In each case, Clostridium sordellii infected the women's uteruses, flourished and then entered their bloodstreams. The bacterium can cause nausea, vomiting, diarrhea and weakness but may not induce fever, so victims often fail to realize how sick they are until it is too late and succumb to toxic shock. Antibiotics are often ineffective once an infection has flourished because even in death, the bacteria release toxins.


The families of Ms. Patterson, Ms. Tran and Ms. Bryant have all filed suit against Danco, claiming the company failed to warn patients of the drug's dangers.


A woman who died in Canada after taking Mifeprex during clinical testing in 2001 also suffered from a Clostridium sordellii infection. No similar deaths have been reported in Europe, where Mifeprex is widely used. But in the United States, most physicians give Mifeprex and an accompanying drug, misoprostol, in a regimen that involves inserting misoprostol vaginally.


Federal drug regulators have not approved this regimen, but it is not unusual for doctors to use drugs differently from how they are officially approved. Studies indicate that this regimen is effective, requires a lower dose of misoprostol, and allows women to undergo the most emotional and painful part of the procedure at home. What is unknown is whether it may somehow contribute to bacterial infections.

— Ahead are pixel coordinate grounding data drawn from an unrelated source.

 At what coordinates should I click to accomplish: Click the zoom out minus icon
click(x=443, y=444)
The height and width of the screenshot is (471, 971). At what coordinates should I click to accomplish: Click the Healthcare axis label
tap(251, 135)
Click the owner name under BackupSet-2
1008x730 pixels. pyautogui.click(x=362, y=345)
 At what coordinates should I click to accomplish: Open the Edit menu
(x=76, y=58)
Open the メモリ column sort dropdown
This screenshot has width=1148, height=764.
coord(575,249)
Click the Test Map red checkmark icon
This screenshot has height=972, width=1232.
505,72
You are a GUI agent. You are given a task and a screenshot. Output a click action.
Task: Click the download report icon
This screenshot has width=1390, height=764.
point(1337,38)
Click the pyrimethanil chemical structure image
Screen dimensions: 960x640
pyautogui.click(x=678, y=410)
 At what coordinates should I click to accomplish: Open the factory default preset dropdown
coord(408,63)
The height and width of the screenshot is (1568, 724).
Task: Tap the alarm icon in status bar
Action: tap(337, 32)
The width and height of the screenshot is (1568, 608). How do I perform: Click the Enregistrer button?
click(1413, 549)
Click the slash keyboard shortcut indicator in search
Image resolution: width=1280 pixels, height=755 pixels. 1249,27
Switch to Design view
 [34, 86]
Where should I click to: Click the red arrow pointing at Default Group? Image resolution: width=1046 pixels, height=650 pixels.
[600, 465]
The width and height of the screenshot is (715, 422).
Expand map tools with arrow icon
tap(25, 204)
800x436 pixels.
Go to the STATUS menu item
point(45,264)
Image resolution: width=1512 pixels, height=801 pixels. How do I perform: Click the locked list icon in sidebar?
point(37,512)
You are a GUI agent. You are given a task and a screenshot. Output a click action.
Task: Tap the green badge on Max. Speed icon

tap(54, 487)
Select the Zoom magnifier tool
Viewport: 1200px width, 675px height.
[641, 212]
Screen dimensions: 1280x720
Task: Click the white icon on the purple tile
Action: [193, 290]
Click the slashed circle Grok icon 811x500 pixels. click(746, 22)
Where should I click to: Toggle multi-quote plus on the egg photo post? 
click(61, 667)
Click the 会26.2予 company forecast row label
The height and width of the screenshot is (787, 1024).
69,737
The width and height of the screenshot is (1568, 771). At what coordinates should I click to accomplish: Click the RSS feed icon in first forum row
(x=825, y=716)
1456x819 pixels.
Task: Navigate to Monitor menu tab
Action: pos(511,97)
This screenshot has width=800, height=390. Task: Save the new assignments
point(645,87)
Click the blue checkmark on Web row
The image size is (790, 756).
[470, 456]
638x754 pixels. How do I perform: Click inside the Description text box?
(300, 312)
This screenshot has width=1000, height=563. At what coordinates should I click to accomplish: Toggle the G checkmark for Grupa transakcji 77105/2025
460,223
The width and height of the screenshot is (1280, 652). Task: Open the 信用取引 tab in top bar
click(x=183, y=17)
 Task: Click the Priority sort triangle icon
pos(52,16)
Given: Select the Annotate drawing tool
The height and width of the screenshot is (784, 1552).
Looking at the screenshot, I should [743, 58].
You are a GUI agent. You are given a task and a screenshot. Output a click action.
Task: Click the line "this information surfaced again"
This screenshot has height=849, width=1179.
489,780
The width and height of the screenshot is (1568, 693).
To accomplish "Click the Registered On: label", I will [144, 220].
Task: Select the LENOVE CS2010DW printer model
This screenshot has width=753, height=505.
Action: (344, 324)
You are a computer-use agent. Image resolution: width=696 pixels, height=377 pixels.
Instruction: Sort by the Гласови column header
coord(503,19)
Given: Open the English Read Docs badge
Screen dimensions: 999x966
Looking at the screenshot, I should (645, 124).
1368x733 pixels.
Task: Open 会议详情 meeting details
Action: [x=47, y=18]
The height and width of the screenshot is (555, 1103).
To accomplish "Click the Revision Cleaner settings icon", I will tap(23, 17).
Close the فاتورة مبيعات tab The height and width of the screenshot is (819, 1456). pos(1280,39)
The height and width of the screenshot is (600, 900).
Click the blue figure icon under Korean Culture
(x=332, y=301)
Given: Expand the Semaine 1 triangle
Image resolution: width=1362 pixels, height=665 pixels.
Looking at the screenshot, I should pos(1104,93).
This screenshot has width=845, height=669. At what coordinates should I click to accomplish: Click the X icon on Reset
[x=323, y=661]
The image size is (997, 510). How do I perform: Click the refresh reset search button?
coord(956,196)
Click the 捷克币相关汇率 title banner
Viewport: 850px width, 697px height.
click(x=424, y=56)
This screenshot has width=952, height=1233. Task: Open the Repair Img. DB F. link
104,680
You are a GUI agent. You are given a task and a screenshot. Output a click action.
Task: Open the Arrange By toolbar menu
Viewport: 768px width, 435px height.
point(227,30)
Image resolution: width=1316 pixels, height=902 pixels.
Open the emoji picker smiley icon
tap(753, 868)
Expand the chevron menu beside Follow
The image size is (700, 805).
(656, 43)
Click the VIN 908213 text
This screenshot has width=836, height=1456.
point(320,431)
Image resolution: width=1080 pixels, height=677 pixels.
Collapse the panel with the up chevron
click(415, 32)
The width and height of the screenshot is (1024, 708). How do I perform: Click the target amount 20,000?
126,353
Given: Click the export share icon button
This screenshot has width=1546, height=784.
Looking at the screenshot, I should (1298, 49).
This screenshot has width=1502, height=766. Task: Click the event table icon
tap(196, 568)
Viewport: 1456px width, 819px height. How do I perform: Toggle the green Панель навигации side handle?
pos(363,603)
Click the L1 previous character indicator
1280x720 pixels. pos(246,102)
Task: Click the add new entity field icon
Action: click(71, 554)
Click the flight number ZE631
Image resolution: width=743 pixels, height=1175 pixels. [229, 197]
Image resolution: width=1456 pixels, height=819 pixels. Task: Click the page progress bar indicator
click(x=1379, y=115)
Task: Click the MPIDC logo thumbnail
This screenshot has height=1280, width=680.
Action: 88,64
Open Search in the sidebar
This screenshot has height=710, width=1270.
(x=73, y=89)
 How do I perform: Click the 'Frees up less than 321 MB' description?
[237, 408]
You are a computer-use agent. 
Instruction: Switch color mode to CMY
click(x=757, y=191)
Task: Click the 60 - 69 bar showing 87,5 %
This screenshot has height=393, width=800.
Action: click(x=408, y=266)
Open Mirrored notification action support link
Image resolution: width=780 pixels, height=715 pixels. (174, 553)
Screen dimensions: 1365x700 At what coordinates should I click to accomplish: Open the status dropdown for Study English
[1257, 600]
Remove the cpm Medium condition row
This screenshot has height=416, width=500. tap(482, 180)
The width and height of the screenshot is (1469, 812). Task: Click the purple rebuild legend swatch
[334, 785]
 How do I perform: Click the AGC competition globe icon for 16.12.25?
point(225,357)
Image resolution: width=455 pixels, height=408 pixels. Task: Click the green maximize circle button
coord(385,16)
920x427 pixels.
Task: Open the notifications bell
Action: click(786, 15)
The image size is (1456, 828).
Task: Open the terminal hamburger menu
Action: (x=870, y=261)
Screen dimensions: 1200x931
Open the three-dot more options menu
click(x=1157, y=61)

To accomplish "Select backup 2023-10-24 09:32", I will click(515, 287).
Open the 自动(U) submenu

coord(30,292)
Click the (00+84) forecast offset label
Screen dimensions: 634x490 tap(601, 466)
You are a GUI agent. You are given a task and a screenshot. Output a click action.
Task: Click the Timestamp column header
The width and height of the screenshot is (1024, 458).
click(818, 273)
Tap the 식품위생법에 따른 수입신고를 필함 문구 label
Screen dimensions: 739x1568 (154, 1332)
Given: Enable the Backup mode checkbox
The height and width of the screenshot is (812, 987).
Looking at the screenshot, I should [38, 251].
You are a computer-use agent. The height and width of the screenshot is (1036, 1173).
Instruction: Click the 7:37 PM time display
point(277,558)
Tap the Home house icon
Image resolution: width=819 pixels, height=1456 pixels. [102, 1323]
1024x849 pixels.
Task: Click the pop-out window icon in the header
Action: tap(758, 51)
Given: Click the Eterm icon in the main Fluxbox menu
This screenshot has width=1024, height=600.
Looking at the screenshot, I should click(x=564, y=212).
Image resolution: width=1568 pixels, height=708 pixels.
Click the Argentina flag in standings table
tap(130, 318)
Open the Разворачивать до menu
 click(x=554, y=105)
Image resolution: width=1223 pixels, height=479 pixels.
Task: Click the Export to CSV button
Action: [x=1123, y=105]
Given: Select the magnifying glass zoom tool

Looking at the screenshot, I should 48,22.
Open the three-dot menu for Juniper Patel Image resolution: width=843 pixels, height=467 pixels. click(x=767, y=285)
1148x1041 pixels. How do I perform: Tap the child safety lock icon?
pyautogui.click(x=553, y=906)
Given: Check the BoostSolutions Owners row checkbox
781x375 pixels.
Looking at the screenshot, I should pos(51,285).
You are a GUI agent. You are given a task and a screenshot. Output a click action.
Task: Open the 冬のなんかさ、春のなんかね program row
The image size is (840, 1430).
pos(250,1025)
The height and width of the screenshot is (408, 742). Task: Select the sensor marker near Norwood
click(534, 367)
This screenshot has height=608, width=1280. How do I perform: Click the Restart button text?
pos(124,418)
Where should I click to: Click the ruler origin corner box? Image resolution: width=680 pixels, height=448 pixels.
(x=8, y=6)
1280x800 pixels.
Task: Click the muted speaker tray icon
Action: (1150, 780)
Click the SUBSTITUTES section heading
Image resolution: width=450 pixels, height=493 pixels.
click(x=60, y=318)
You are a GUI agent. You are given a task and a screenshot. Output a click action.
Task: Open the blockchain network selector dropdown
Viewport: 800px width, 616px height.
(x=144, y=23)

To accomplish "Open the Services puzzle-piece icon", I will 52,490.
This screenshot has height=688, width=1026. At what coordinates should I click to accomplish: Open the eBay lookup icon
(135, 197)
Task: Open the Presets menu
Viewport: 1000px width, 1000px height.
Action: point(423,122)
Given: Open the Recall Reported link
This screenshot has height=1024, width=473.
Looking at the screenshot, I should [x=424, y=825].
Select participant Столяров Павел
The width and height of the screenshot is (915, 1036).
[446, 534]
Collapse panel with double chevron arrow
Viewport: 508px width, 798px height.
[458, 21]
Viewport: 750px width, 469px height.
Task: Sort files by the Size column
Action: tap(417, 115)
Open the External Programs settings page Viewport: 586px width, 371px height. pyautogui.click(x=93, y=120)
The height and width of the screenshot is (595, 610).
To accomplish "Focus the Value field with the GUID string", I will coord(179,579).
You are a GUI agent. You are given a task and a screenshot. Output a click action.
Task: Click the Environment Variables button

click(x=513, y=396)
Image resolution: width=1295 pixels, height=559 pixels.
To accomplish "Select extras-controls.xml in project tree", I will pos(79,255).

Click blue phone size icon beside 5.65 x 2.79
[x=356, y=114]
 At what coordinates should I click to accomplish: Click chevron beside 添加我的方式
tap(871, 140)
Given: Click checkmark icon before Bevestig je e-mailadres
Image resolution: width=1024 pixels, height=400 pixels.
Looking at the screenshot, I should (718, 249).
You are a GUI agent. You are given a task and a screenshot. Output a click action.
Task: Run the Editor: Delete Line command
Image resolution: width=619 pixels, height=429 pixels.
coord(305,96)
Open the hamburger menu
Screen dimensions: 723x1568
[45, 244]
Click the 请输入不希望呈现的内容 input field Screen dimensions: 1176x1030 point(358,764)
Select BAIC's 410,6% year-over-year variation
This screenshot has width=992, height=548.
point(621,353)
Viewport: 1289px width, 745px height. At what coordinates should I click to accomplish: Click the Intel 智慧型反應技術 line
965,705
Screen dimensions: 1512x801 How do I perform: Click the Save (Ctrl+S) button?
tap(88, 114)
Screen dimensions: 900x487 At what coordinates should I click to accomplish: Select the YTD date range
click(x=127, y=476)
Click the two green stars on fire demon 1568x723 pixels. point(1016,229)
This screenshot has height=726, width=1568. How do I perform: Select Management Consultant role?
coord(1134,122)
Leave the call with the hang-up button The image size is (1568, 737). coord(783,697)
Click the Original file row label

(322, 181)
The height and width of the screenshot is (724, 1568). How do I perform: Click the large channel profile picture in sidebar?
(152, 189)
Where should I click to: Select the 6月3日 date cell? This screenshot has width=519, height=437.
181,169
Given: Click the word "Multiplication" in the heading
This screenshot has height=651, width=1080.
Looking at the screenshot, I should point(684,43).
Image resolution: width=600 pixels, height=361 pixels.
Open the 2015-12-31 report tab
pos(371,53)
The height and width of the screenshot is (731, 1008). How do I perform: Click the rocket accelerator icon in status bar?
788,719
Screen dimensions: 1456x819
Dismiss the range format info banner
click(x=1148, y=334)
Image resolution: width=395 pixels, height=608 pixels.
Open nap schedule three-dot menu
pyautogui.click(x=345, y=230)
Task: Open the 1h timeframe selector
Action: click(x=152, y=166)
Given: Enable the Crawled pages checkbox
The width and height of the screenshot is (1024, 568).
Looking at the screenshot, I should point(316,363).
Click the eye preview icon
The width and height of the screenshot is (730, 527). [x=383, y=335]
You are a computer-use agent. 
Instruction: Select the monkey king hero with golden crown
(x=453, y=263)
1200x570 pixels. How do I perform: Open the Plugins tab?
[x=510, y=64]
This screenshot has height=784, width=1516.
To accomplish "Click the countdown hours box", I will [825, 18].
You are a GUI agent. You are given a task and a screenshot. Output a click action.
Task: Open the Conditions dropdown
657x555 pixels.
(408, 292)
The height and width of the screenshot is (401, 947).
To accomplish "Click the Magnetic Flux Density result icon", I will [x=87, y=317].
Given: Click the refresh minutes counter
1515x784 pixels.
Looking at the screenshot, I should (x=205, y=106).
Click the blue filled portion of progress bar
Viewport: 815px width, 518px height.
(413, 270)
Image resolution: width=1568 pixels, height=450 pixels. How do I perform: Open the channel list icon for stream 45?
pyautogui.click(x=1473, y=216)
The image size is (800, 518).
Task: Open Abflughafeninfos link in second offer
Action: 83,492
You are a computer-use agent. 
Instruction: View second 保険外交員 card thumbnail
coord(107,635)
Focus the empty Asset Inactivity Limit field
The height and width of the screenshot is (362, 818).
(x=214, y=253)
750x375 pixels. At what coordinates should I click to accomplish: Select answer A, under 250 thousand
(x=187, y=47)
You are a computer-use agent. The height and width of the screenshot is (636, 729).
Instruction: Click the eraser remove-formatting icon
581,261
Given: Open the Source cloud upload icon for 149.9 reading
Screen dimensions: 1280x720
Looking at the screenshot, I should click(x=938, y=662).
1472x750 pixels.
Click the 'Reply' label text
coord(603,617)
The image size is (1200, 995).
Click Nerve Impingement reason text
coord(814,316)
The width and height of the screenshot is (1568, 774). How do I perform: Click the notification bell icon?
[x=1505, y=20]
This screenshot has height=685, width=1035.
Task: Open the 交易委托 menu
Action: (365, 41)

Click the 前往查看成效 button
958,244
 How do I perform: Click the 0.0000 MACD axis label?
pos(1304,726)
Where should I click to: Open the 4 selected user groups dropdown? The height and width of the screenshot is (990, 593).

Any hint that Mifeprex may cause problems usually leads to a firestorm of criticism directed at the F.D.A., and the meeting scheduled for next year is bound to incite controversy. A 1996 federal advisory committee that recommended the drug's approval met under intense security in a windowless building surrounded by federal marshals.


Wendy Wright, executive vice president of Concerned Women for America, a conservative group, said that the latest news about deaths involving Mifeprex proved that the drug was unsafe. Ms. Wright also speculated that more women were dying after using the drug but that their deaths were going unreported.


"I'm pleased that the F.D.A. is taking a serious look at this," she said, "and hope that they will no longer allow this drug to be available to cause the deaths of more women."


Dr. Scott J. Spear, chairman of the national medical committee of the Planned Parenthood Federation of America, the nation's largest provider of abortions, said there was no evidence that the vaginal administration of misoprostol increased the risks of bacterial infections.


"They're all in California, so is this a local issue?" Dr. Spear said. "I think it's dangerous to speculate in the absence of good data."


Mifeprex is sold through physicians, who dispense the drug directly to patients. Physicians are required to give their patients a medication guide that lists the drug's risks.